Example: Information for course registration, spreadsheet style
Name | Email | Section | Room |
Mary Lamb | ml@oc.edu | 1040 | Towers 114 |
Mary Lamb | ml@oc.edu | 2915 | Roush 213 |
Mary Lamb | ml@oc.edu | 3210 | Towers 110 |
Joe Kline | jk@oc.edu | 2915 | Roush 213 |
Joe Kline | jk@oc.edu | 1040 | Towers 114 |
Joe Kline | jk@oc.edu | 5678 | Battelle 210 |
. . . | . . . | . . . | . . . |
Each row represents one student registered for one section.
In reality, more data are required for each registration but this will illustrate.
- What if Mary gets married and changes her name? All rows containing her name have
to be found and changed. If you miss even one, the data are inconsistent
- What if a section changes rooms? All rows for that section have to be found
and changed. If you miss even one, the data are inconsistent
- Notice that Mary's and Joe's names are saved multiple times, their email addresses
are saved multiple times, the room assignments are saved multiple times. This wastes space.
Databases, and relational databases in particular, will address these problems. See modified example below.
Relational databases
- A database may consist of many related tables.
- Consider a student database. There is a table containing transcript information, another table containing
financial aid information, another table containing class rosters.
- Some information is required by all three: student name, ID, class rank,
and major.
- If this common info is replicated in all three, then any change to it
(say, student changes major) requires all three tables to be updated.
- In complex systems, this becomes very error-prone.
- Solution: place common information into a separate table, where other
tables can point to it. Change only needs to be made in one place!

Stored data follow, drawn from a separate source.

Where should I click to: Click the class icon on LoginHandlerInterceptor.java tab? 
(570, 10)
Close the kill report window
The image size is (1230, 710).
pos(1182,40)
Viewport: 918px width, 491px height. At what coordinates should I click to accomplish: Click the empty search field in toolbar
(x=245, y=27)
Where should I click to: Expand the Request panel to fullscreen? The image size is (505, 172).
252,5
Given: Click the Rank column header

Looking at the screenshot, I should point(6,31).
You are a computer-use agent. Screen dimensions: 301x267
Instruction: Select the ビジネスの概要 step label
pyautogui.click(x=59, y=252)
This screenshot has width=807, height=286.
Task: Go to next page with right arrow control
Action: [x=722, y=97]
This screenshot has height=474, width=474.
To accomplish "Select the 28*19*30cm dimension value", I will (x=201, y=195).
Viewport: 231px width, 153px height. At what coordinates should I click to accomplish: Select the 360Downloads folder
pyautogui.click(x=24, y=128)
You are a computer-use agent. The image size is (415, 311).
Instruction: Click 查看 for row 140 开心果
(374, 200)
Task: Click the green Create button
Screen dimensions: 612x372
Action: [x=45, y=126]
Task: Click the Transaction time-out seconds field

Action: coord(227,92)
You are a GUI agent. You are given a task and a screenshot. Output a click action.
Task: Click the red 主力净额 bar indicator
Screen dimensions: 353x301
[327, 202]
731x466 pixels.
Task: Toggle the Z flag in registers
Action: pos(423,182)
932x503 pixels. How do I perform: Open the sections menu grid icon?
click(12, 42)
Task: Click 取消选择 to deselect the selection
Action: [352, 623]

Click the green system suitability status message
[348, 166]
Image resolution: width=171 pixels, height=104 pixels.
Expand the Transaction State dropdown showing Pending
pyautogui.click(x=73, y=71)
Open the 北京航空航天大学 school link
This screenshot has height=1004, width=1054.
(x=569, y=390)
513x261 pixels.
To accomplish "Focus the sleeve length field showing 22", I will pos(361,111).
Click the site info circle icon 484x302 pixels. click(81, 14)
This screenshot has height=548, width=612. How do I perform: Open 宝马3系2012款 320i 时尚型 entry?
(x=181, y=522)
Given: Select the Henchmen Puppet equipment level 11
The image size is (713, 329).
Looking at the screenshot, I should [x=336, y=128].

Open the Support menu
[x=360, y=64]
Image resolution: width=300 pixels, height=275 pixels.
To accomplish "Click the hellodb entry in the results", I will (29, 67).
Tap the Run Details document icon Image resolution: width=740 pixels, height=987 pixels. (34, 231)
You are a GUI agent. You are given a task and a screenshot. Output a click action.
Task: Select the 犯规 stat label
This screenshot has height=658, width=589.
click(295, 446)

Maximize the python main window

- Since tables point to each other, we say they are related and call it
a relational database.
- In this example, "pointing to" is accomplished by storing the student's
ID in all the tables.
Example: Reconfigure the registration information above into a relational database
Students |
ID | Name | Email |
109999 | Mary Lamb | ml@oc.edu |
108888 | Joe Kline | jk@oc.edu |
. . . | . . . | . . . |
|
|
Registrations |
ID | Section |
109999 | 1040 |
109999 | 2915 |
109999 | 3210 |
108888 | 2915 |
108888 | 1040 |
108888 | 5678 |
. . . | . . . |
|
|
Sections |
Section | Room |
1040 | Towers 114 |
2915 | Roush 213 |
3210 | Towers 110 |
5678 | Battelle 210 |
. . . | . . . |
|
There are now three tables. The ID field is key field for the Students table
and the Section field is key field for the Sections table. Each row in the Registrations
table represents one student registered for one section.
Given a record in the
Registrations table:
- To get the student's name
and email, just use the ID field value to search the Students table and find it!
- To get
the section's room number, just use the Section field value to search the Sections table
and find it!
- The Registrations table is related to the Students table through the ID field
- The Registrations table is related to the Sections table through the Section field
If the student name changes, only one record needs to be changed! If the room
assignment changes, only one record needs to be changed! Data are consistent because
there is only one copy. And the duplication problem also disappears!
Ordering Records
- for student records, key value used to be social security number, now unique ID number assigned
- each record must have different value in key field
- the database is ordered (sorted) based on key field value, to make
searches faster
- If records are not ordered, must perform sequential search, looking at each record one by one
- If records are ordered, can perform binary search: check the middle record then determine if
desired record is in first half or second half. Then repeat on just that half. Keep repeating until
you find it or discover it is not there.
- If table has 1 million records, sequential search can involve looking at all 1 million. Binary search
involves at most 20!
- (math note: 20 is approximately the logarithm base 2 of 1 million, in other words, 1 million is about 220)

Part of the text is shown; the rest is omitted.